[Stored entries]
....

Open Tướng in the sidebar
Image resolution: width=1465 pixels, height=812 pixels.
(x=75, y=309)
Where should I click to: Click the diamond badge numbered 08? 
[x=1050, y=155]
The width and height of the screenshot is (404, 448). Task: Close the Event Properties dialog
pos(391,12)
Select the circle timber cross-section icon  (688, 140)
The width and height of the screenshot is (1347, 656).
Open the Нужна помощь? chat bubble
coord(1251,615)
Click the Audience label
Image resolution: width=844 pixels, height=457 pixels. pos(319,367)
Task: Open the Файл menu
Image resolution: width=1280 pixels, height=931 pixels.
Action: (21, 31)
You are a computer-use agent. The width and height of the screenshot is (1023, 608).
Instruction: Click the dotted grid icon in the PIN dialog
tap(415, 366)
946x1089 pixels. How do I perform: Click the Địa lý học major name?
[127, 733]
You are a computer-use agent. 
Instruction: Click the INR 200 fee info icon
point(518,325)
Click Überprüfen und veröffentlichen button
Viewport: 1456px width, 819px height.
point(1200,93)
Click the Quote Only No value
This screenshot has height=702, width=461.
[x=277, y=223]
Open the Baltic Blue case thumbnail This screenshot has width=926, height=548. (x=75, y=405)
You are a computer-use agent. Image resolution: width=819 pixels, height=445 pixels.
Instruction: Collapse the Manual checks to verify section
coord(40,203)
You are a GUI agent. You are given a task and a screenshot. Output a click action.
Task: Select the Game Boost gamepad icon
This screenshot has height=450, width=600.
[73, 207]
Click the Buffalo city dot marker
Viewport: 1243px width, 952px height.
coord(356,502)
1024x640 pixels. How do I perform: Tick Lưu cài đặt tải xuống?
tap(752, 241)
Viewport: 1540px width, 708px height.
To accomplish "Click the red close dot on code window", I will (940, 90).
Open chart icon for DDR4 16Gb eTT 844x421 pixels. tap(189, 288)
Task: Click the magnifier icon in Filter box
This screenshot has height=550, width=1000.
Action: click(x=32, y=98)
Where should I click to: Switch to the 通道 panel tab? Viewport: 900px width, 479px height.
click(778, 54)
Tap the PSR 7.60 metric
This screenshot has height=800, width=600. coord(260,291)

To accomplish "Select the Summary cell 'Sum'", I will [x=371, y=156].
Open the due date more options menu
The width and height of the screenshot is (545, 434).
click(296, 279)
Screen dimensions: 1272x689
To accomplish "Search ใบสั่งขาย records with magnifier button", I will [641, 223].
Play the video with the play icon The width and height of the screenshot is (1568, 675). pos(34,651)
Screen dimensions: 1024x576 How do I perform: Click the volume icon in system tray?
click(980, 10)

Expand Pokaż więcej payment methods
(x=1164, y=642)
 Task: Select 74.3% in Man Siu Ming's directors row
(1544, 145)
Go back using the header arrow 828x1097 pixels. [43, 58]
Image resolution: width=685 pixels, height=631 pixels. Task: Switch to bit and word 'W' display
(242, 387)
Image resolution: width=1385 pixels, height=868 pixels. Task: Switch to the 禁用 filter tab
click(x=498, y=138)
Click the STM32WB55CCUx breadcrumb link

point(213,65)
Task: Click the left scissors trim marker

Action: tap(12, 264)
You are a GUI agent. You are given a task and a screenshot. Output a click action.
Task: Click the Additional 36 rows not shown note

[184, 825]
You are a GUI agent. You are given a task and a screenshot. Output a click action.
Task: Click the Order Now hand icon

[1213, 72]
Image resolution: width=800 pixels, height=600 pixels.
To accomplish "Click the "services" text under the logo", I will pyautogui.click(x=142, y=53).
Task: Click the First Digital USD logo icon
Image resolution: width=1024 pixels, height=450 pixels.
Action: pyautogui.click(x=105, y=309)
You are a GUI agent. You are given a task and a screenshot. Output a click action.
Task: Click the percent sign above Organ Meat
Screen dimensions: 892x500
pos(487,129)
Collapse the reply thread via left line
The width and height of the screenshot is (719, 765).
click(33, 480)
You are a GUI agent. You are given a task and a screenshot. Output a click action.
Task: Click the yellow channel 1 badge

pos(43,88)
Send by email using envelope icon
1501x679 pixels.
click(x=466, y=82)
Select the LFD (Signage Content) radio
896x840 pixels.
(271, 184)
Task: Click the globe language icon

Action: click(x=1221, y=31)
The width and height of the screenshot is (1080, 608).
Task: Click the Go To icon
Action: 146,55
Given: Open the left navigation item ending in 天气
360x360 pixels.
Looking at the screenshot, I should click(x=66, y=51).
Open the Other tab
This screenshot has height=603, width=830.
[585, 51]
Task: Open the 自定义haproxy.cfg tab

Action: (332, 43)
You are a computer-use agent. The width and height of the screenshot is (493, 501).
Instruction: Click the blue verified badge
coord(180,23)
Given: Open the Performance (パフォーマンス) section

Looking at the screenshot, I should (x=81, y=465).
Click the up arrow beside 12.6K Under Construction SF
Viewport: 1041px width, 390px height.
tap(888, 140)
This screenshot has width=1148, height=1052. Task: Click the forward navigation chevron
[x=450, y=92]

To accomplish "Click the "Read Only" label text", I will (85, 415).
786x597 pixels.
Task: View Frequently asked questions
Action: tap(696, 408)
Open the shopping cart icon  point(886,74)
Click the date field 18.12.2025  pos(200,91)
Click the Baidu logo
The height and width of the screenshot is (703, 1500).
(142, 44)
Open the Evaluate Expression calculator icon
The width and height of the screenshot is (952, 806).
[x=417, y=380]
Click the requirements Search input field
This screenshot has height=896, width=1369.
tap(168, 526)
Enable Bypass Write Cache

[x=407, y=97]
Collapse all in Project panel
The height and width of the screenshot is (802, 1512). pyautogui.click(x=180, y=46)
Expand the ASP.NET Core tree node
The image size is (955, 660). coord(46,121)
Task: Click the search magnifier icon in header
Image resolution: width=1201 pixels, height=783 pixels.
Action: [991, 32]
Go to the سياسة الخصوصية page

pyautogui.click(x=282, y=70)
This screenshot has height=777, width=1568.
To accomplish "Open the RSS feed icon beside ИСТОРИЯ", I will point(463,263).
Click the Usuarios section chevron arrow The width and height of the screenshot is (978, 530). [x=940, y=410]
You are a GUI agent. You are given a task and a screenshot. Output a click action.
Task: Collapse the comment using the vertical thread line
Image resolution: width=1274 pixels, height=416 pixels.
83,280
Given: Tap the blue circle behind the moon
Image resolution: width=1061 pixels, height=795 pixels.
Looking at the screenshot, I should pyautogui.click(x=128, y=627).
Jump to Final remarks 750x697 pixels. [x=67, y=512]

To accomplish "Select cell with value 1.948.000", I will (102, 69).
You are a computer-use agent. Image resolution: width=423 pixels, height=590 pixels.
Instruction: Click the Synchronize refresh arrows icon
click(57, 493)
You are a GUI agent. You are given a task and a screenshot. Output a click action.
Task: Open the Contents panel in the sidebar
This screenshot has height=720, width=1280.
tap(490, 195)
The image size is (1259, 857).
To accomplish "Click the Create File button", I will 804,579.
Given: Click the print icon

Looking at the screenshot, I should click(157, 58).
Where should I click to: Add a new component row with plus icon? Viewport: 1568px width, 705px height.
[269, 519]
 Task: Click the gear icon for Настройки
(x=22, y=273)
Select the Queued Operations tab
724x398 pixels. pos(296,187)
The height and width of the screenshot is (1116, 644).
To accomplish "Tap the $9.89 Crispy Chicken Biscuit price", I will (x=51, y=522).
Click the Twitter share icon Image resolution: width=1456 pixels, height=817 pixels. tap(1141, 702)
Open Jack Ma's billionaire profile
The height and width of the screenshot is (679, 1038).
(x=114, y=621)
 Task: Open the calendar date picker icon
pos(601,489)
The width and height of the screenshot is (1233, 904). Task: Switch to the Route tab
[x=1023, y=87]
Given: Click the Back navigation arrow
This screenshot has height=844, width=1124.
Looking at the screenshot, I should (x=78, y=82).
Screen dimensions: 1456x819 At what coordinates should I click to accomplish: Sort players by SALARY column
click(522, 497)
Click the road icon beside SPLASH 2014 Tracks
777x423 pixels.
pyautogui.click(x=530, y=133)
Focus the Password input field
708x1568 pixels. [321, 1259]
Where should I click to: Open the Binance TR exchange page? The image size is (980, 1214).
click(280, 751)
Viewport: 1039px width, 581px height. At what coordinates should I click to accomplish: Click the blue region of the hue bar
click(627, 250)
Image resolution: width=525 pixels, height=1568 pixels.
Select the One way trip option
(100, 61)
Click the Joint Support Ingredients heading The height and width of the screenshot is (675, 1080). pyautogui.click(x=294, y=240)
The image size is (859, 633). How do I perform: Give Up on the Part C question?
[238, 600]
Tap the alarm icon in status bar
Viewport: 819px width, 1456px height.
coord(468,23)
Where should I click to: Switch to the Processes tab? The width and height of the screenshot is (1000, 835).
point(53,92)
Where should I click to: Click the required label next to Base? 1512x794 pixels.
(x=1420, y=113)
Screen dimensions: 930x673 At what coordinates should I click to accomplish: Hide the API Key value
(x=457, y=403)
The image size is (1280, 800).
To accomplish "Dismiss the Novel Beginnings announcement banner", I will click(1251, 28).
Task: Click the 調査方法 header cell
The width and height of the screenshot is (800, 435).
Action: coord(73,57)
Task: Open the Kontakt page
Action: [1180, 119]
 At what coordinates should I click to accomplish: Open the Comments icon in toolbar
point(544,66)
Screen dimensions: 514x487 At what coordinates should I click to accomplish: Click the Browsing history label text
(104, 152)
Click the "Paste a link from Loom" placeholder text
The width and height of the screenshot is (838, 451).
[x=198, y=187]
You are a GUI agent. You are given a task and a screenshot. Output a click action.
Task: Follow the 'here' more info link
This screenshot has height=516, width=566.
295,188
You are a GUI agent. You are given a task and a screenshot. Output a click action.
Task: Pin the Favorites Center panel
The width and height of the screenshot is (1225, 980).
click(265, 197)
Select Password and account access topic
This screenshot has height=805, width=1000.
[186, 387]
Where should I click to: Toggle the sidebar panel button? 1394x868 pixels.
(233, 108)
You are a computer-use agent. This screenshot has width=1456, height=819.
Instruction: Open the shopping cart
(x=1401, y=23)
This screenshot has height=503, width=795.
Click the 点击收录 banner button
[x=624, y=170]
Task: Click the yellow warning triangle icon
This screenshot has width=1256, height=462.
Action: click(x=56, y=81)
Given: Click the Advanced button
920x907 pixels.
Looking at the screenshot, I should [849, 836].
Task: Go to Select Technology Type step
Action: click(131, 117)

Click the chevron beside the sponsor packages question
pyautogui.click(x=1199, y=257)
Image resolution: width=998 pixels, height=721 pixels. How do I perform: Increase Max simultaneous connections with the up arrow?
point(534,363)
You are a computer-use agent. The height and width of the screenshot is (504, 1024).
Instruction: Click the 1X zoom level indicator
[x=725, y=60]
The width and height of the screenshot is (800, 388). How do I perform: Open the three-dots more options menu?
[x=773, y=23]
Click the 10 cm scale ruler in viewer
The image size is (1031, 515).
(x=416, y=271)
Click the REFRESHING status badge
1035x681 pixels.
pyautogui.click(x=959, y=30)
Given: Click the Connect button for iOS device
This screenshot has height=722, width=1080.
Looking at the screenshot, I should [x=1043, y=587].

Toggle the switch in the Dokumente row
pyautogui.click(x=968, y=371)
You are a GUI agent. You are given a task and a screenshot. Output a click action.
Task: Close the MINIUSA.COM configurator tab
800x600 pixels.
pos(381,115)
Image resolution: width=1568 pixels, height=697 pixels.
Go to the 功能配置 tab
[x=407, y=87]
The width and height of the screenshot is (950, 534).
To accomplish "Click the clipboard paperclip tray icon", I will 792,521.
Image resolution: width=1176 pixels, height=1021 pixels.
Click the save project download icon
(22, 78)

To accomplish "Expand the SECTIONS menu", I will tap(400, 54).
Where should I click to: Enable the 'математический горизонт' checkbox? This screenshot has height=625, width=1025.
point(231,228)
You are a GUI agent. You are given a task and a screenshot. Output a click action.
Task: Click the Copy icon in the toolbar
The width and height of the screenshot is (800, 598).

....

**Task instructions:**
Which lines above run from the one containing "Image resolution: width=1201" to the one containing "Click the Usuarios"? Give them again exactly, both ends included.

**Result of this exercise:**
Image resolution: width=1201 pixels, height=783 pixels.
Action: [991, 32]
Go to the سياسة الخصوصية page

pyautogui.click(x=282, y=70)
This screenshot has height=777, width=1568.
To accomplish "Open the RSS feed icon beside ИСТОРИЯ", I will point(463,263).
Click the Usuarios section chevron arrow The width and height of the screenshot is (978, 530). [x=940, y=410]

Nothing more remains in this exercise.